Peter Ingvar Karlsson
- Born: 12 July 1976 (age 48) Säffle, Sweden
- Nationality: Swedish

Career history

Sweden
- 1997: Indianerna
- 1998–2001: Masarna
- 2002–2004: Valsarna

Great Britain
- 1999–2003: Workington Comets

Individual honours
- 1997: Swedish U21 Champion

Team honours
- 2001: Premier League Pairs winner

= Peter Ingvar Karlsson =

Swedish speedway rider

Peter Ingvar Karlsson (born 12 July 1976) is a former motorcycle speedway rider from Sweden.

== Career ==
Karlsson came to prominence when he won the 1997 Swedish Junior Speedway Championship, during the 1997 Swedish speedway season.

He started his British leagues career during the 1999 Premier League speedway season, where he rode for Workington Comets. The following season he improved his average to 8.69.

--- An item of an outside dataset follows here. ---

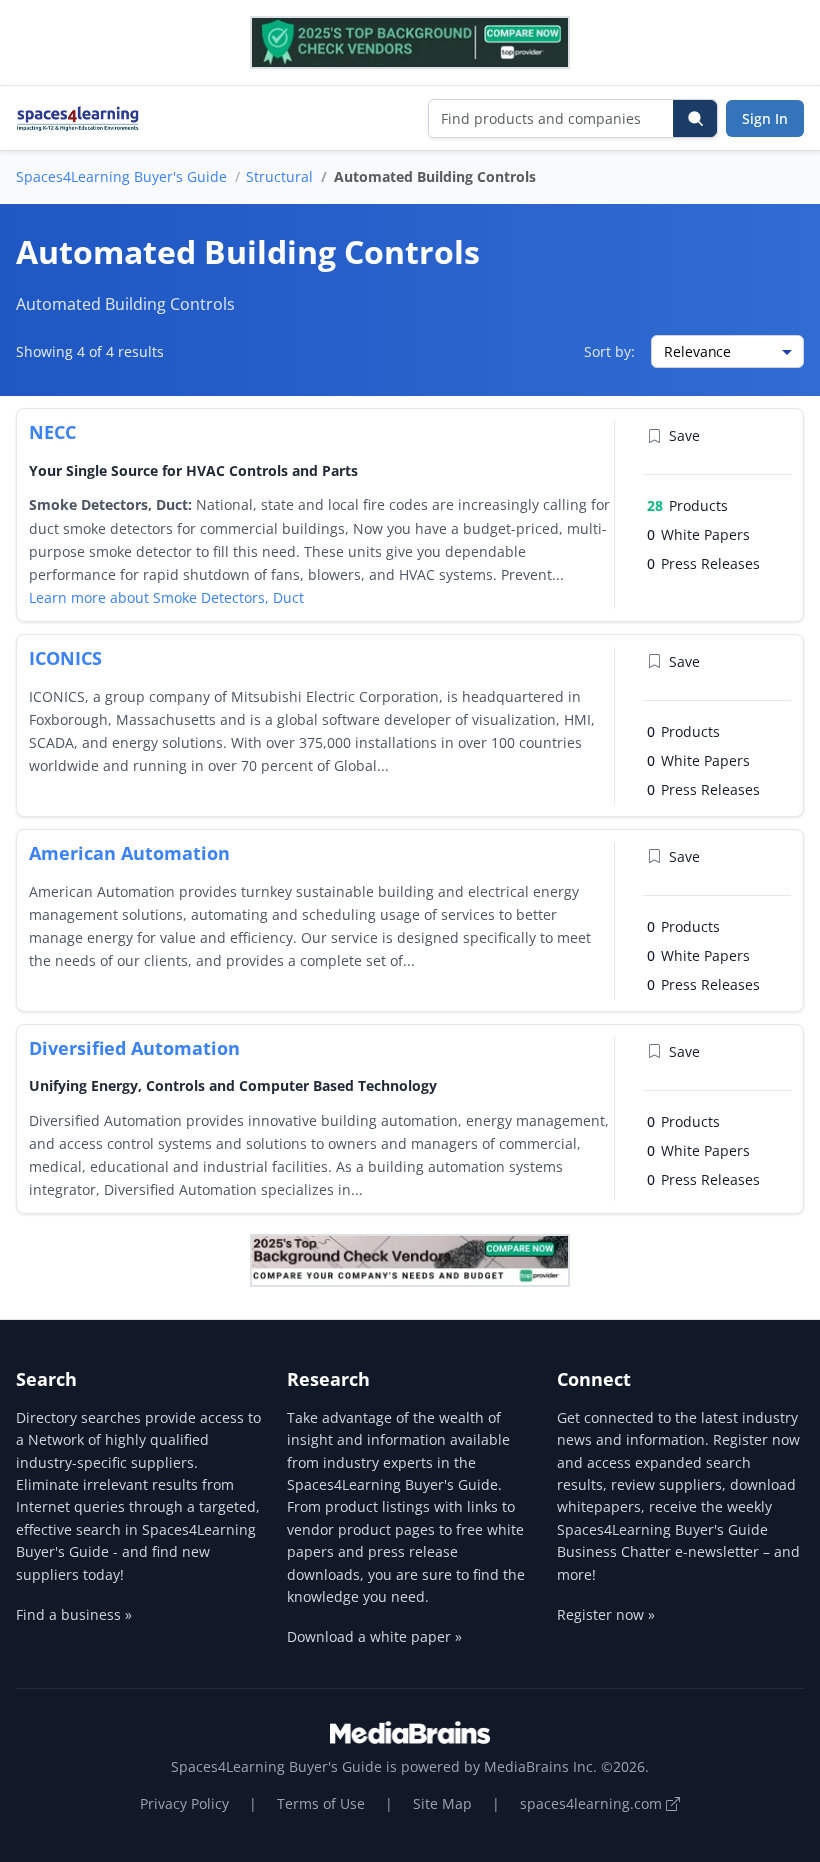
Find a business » (74, 1614)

In 2001, he recorded a 9.03 average during the 2001 Premier League speedway season and partnered Carl Stonehewer, when the pair won the Premier League Pairs Championship for Workington at Derwent Park on 14 July. After a full season in 2002 he rode just a couple of times for Workington in his final season in Britain, which was 2003.